True convenience in retail means giving consumers complete control over where, when, and how to buy. Cross-channel, always-on access is quickly becoming the norm and anything less could alienate your customers and prompt them to check out your competitors. Domino’s Anyware initiative enables pizza lovers to place orders via any channel conceivable — mobile, voice, IoT, you name it — and get the pizza delivered to public parks and landmark locations. This gives us a glimpse into a future where on-demand delivery may become even more flexible.

True convenience in retail means giving consumers complete control over where, when, and how to buy.

To that end, the current pinnacle of convenience in physical retail would be Amazon Go, with its grab-and-go style that seeks to fully reinvent the convenience store experience. In China, Alibaba’s Hema Grocery stores are operating along similar routes to automate the checkout experience and bring convenience to shoppers with services like on-site cooking and 30-min fast delivery for online orders. We already laid out the implications and potential impact that Amazon Go will have on the retail and CPG industries in an in-depth analysis piece back in January when the first Go store opened in Seattle. The main point we made was that Amazon Go points to a future where physical stores will adopt an AI-powered automation software layer to drive the entire in-store operation and power new experiences that are frictionless and truly convenient for consumers.

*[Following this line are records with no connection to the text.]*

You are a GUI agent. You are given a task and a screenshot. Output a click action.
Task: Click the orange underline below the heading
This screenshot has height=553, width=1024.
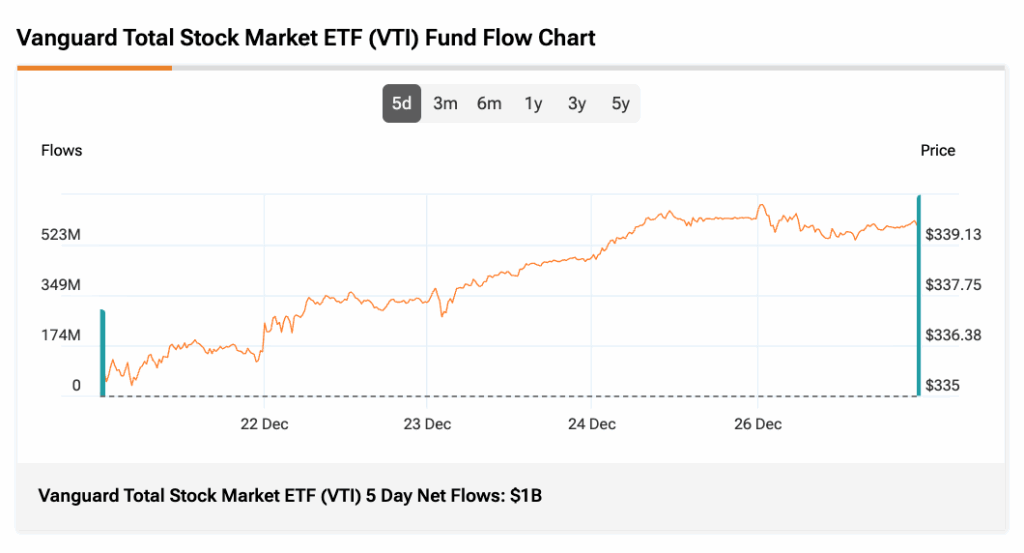tap(94, 68)
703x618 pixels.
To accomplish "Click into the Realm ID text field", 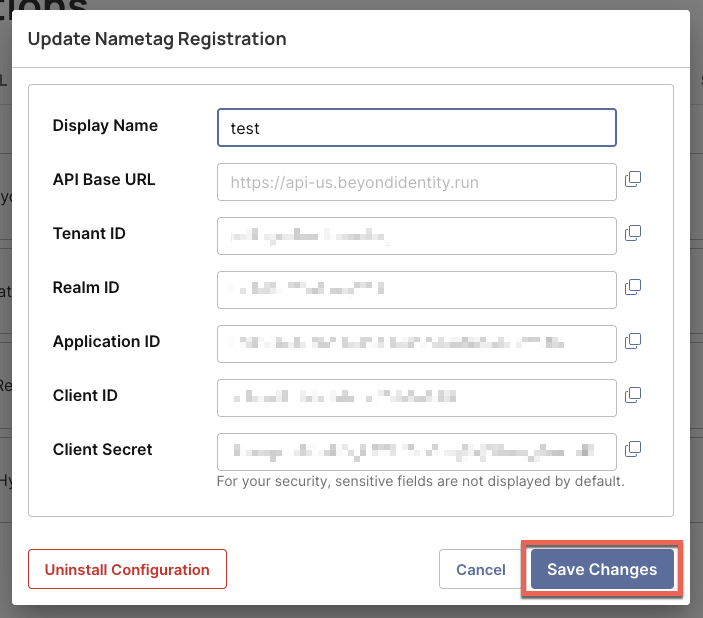I will point(416,290).

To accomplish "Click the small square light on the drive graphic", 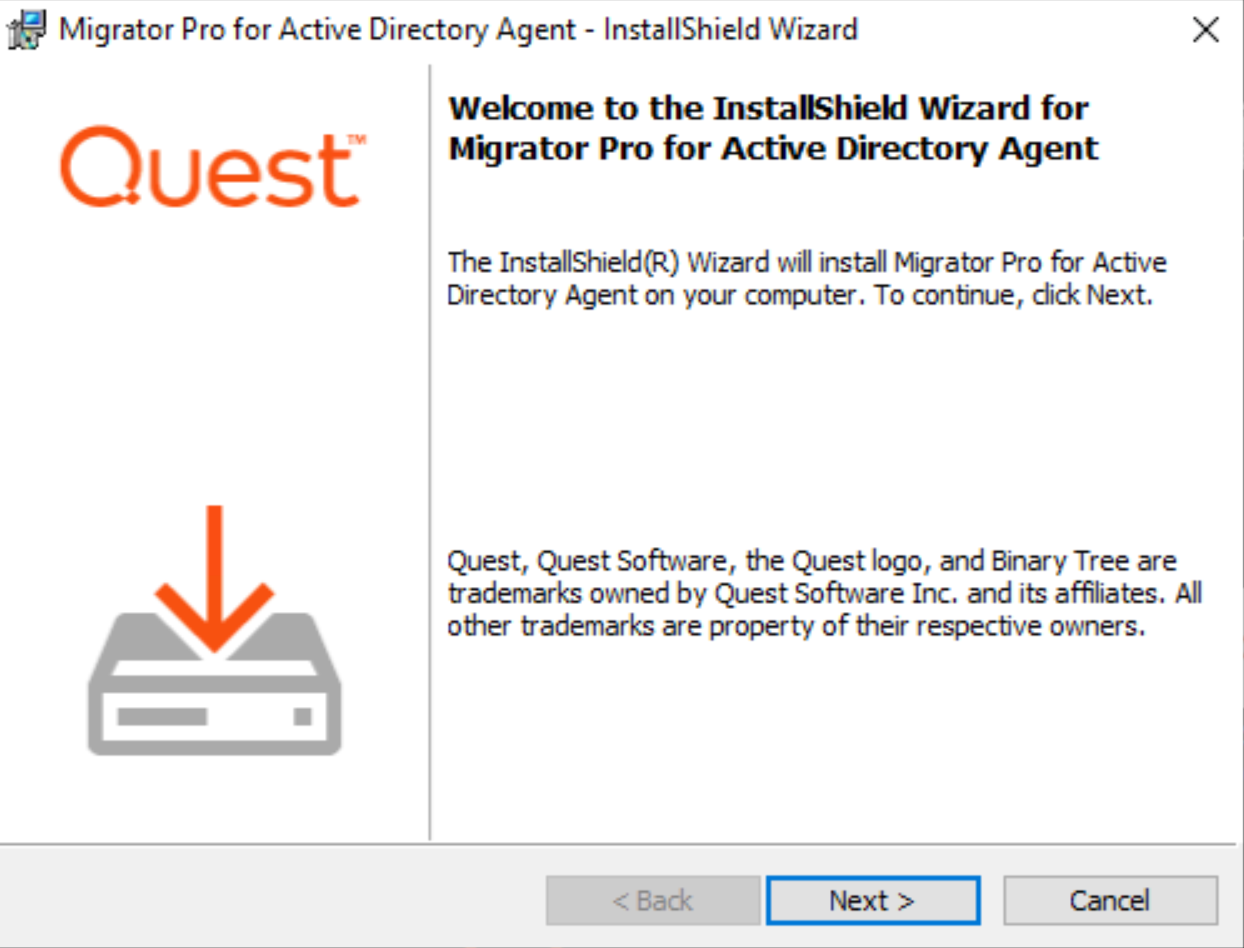I will pos(302,717).
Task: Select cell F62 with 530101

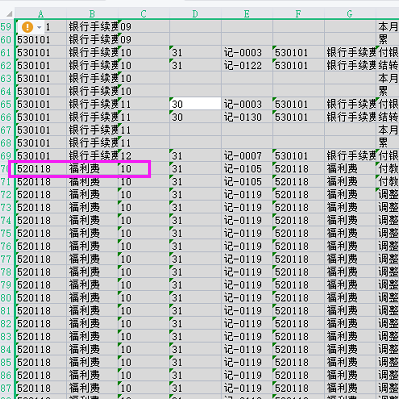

That point still stands today as the tech giants strive to rewrite the rules of how physical retail works.

 

Brand Takeaways

All things considered, physical retail is undergoing an exciting transformation that responds to the changing tides of consumer behavior. The entry of digital newcomers sounded the alarm for some legacy retailers, who are now actively looking to step up their game through various experimentations and acquisitions. And the timing seems right for brick and mortar to get out of the “apocalypse” narrative. Commercial rents are starting to fall and malls are renting out spaces to create unique mixed-use experiences, just as rising ad rates and shipping costs are starting to make ecommerce less profitable.

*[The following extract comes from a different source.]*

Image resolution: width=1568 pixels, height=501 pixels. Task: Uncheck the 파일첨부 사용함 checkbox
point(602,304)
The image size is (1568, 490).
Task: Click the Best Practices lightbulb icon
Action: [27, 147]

In a way, the burgeoning renaissance of brick and mortar is a testament to the resilience of shopping as a leisure activity that people of all demographics can enjoy. As convenient and efficient as ecommerce can be, physical retail provides the kind of tangible, social interactions and experiences — be it stumbling upon the perfect gift for a loved one when window shopping or receiving great fashion advice from a friendly shop assistant — that can spark so much delight in our daily life. For retailers, it is important to create those moments of delight, either through unique differentiation points or services that provide true value and convenience to your customers and become an essential part in the fabric of their life.

To that end, the right application of technology can certainly help retailers achieve that goal, as the numerous aforementioned examples show. But retail innovation is never about getting the latest technologies into stores. Rather, it’s about how you integrate them into the in-store experience and how you align it with your overall strategy and positioning. The best retail innovations should require little in forcing changes in existing consumer behavior but instead work inconspicuously to cater to the shifting habits and preferences of consumers.

Retail innovation is never about getting the latest technologies into stores; it’s about how you integrate them into the in-store experience.

The physical store is quickly becoming one of the most crucial touchpoints that brands can still own to fully connect and engage with their customers. For one, more and more eyeballs are shifting to ad-free subscription-based content services and away from the influence of traditional advertising. Plus, more and more direct-to-consumer brands are popping up every day that bypass the traditional retail channels and thus their real-world competitors. Therefore, It is imperative that brands do recognize that importance of owning a physical space that is digitally enhanced and strategically positioned to serve today’s hyper-connected consumers.